#### [EXERCISE]
Look for the line with "You are a GUI"; please transcribe it and every later line in the entries exactly, up to the end, leaving pictures out.

[Stored items]
--- START ---
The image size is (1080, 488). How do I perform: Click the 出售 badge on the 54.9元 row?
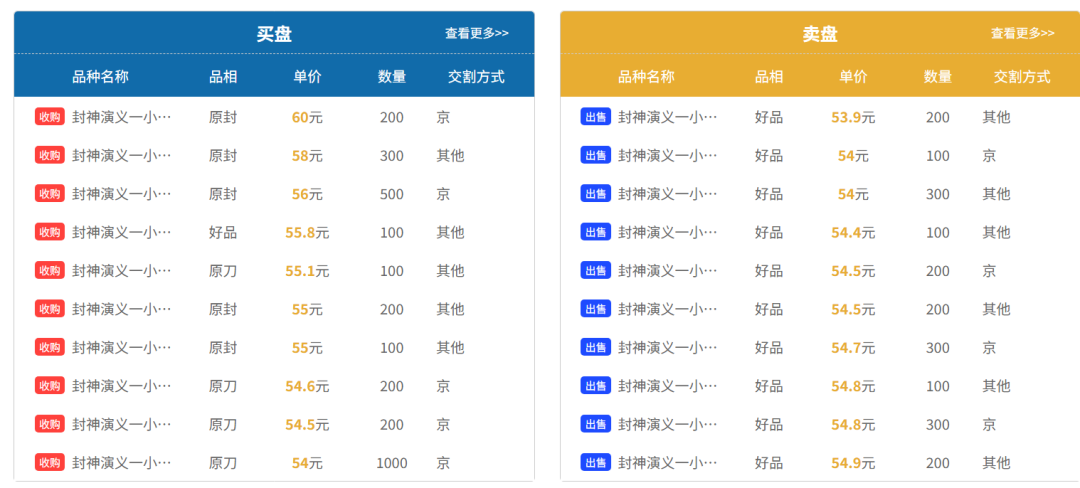(596, 463)
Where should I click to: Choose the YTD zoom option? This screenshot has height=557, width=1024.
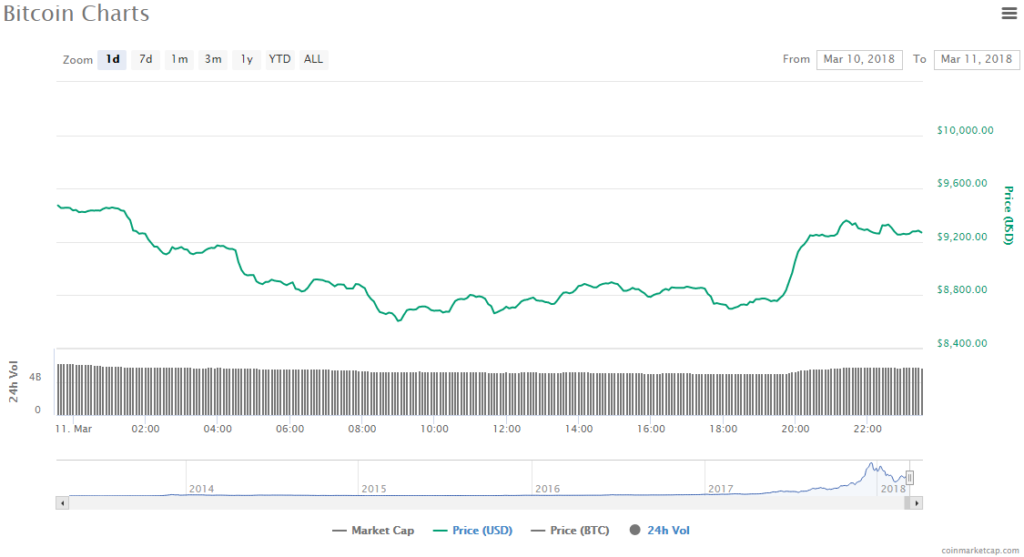(x=280, y=59)
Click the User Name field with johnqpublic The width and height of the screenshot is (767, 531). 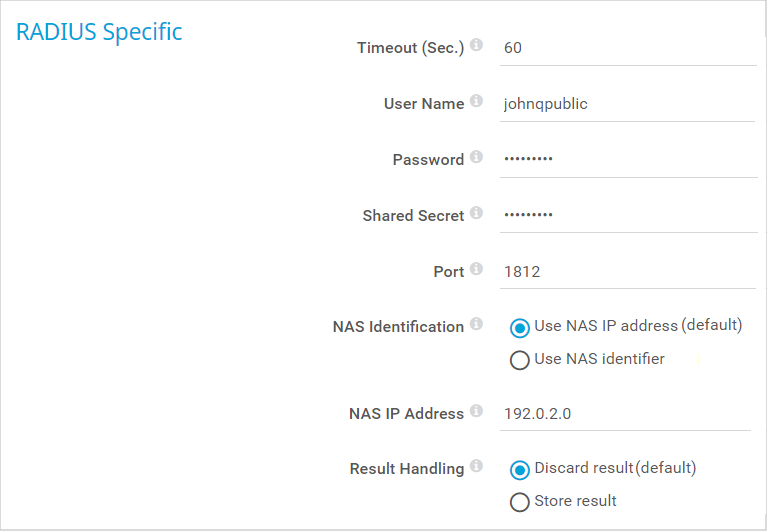(x=628, y=104)
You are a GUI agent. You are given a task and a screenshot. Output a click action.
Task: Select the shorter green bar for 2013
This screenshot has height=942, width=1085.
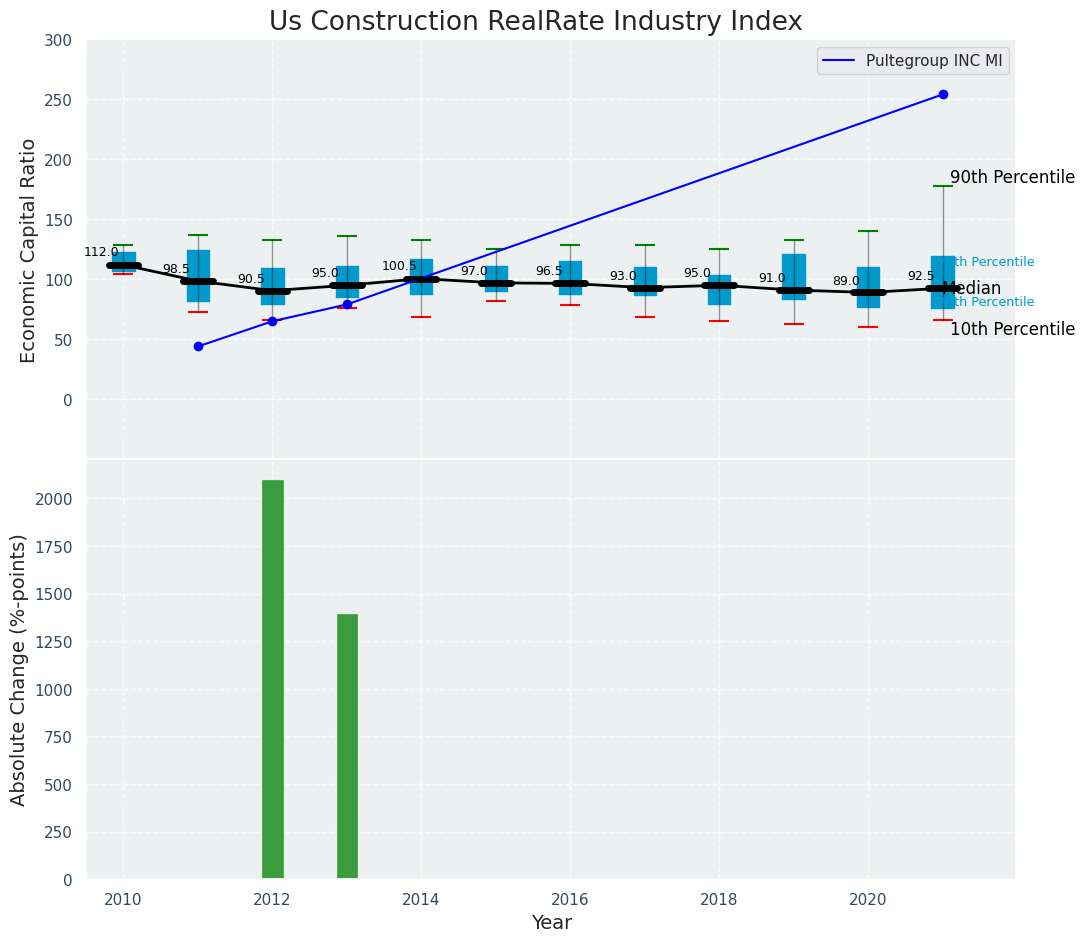pyautogui.click(x=347, y=746)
--- END ---
#### [YOUR SOLUTION]
You are a GUI agent. You are given a task and a screenshot. Output a click action.
Task: Select the shorter green bar for 2013
This screenshot has height=942, width=1085.
pyautogui.click(x=347, y=746)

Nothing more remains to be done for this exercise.